The particular problem we faced is that the text pairs are very short. On average, the titles consist of 24
characters and not a single title has more than nine words.
Bär et al. (2012) deﬁne a semantic textual similarity with character and word n-grams by a semantic
vector comparison and a word similarity comparison based on lexical-semantic sources is performed
using various similarity features. The authors apply a logarithmic-linear regression model and use Explicit
Semantic Analysis, a vector based representation of text for semantic similarity measurements, to replace
nouns. Further evaluations of similarity measurements of longer sentences are described by Achananuparp
et al. (2008). Their evaluation measures are based on semantic equivalence, when the sentence pairs do
not have the same surface shape. Whereby: sentences are similar, when they are paraphrases of each other,
contain the same subject, or when one sentence is the super set of the other.
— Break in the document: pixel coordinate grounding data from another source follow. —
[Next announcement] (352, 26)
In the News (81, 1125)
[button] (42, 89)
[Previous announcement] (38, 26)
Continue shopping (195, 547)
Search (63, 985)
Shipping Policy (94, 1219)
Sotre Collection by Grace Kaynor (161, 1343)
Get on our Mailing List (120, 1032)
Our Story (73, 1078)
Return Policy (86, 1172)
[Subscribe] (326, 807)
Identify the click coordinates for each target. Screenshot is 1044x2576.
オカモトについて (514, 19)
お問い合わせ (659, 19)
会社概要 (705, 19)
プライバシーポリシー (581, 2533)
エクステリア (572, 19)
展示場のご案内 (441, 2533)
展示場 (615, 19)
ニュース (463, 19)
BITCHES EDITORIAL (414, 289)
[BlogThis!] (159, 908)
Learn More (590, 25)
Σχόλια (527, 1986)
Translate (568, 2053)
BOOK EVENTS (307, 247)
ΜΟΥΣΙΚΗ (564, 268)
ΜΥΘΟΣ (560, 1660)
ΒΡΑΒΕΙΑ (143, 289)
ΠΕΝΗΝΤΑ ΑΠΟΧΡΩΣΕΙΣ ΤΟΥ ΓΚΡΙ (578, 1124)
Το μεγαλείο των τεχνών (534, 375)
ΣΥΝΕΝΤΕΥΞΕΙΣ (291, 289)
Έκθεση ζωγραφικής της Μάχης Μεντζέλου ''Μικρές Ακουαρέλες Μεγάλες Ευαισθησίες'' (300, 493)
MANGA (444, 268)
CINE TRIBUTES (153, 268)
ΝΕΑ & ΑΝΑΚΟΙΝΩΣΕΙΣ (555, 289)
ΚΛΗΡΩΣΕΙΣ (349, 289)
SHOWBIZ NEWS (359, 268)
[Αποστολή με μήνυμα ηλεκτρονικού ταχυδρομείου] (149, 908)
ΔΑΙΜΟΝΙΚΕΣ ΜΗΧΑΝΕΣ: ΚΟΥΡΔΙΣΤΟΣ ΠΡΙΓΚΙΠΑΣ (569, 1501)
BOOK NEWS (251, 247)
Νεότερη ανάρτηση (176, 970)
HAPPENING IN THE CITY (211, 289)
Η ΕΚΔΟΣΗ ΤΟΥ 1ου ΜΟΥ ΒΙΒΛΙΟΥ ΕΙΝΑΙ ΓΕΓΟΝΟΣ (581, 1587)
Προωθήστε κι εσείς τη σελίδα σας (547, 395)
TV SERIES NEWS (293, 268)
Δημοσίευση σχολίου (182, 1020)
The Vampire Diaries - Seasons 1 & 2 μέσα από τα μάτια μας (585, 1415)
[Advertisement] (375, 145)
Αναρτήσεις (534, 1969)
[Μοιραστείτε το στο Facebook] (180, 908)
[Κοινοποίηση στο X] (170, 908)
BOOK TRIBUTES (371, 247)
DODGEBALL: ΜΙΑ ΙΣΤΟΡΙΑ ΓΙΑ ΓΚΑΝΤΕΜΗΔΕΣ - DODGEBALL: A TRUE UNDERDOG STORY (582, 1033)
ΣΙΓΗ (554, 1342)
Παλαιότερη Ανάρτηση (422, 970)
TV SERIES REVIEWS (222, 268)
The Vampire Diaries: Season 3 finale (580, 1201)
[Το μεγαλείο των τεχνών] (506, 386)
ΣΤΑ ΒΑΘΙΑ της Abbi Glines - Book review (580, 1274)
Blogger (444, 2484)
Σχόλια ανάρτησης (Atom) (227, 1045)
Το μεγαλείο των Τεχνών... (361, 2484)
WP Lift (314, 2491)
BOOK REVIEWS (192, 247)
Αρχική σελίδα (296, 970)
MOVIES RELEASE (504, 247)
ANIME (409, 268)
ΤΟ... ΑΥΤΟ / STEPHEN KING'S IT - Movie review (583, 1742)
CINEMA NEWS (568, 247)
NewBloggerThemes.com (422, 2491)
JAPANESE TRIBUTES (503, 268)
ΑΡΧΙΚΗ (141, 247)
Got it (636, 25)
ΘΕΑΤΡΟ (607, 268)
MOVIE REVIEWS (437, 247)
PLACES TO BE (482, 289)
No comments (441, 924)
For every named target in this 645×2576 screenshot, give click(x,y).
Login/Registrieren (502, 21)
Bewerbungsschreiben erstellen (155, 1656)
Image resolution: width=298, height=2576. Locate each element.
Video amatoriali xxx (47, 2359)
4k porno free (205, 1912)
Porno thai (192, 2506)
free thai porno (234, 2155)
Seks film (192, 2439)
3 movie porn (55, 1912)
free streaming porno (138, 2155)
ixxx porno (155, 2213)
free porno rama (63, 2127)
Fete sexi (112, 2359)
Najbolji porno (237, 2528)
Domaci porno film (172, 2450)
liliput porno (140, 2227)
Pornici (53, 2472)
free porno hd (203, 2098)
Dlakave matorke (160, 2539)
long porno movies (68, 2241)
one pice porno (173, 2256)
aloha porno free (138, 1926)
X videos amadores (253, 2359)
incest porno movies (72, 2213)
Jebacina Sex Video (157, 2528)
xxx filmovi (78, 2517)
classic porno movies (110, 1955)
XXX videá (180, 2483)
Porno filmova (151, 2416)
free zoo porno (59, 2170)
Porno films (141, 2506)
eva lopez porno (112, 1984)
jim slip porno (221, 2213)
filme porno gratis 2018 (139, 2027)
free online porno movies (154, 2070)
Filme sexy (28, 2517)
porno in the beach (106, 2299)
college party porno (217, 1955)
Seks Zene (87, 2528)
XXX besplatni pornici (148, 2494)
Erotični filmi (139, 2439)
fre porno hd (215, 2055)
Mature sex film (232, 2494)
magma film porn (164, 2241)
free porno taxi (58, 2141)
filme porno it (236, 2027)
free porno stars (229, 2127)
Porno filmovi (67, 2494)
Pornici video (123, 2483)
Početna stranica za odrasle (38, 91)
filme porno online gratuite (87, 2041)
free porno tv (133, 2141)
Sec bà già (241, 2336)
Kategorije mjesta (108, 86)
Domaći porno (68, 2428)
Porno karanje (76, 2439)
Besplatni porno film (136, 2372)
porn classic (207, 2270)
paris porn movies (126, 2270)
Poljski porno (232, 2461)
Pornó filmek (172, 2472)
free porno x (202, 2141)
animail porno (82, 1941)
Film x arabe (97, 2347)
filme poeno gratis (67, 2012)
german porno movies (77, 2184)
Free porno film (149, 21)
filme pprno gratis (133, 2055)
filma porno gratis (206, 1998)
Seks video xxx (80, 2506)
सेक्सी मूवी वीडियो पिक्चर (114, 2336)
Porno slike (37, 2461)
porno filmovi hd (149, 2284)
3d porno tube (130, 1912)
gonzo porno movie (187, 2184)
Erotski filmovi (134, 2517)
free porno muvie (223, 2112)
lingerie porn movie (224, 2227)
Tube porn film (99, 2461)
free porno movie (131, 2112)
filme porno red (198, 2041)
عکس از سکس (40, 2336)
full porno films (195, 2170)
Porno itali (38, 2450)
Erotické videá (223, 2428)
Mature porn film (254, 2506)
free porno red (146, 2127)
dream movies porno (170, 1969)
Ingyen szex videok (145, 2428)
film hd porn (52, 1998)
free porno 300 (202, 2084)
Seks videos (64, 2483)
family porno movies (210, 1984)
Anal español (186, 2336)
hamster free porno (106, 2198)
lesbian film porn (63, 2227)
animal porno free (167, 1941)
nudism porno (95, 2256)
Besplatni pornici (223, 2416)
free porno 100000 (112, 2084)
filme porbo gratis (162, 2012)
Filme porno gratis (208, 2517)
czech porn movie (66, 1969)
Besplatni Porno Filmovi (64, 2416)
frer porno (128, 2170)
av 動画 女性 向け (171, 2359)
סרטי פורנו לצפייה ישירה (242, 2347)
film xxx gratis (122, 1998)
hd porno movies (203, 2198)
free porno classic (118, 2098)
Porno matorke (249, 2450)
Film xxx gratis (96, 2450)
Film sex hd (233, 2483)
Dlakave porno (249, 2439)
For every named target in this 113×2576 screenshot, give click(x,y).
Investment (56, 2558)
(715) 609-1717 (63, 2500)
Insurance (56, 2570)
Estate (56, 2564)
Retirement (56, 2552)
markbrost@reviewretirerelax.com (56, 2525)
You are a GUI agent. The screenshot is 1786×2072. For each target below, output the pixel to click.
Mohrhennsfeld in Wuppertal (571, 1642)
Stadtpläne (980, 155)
In (Bhagat and Hovy, 2013) similarities of paraphrases are deﬁned and analyzed in terms of e.g.
synonym substitution or part substitution. In total they describe 25 possible substitution types. Some of
these types are also contained in our dataset of clause titles and model clause titles. Kovatchev et al. (2018)
compare texts with different lengths on the similarity of their meaning. They attach much importance to
detailed error analysis and have built a corpus in which paraphrases and negations are annotated. For the
text pairs, the similarity is measured by paraphrase deductions in both texts. Another approach focusing on
the analysis of paraphrases is described by Benikova and Zesch (2017). In this paper, different granulation
levels of paraphrase sentences and annotated verb argument structures of paraphrases are compared for
the similarity calculation. They distinguish between event paraphrase, lexical paraphrase, wording and
inverse lexical paraphrase. In (Agirre et al., 2012) the semantic equivalence of two texts with paraphrase
differences is measured. This is achieved by using common tokens in the sentence. For the vectors of the
sentences the cosine similarity is calculated. The text pairs in their work consist of 51 words up to 126
words. Gomaa and Fahmy (2013) suggest to combine several similarity metrics to determine string-based,
corpus-based, and knowledge-based similarities. For the string based approach they use the Longest
Common Sub String (LCS) algorithm and various editing distance metrics like Jaro,Damerau-Levenshtein
and N-grams. For the term-based similarity measurement Manhattan Distance,Cosine similarity and
Jaccard Distance. Also Aldarmaki and Diab (2018) evaluate combined models for similarity measurement
and evaluate the results of a logistic regression classiﬁer by calculating the cosine similarity between two
sentence vectors. Lan and Xu (2018) compare and evaluate seven LSTM-based methods for sentence
pair modeling on eight commonly used datasets, such as Quora (Question Pairs Dataset), Twitter URL
Corpus, and PIT-2015 (Paraphrase and Semantic Similarity in Twitter). For small datasets, they propose
the method Pairwise Word Interaction Model (introduced in (He and Lin, 2016)).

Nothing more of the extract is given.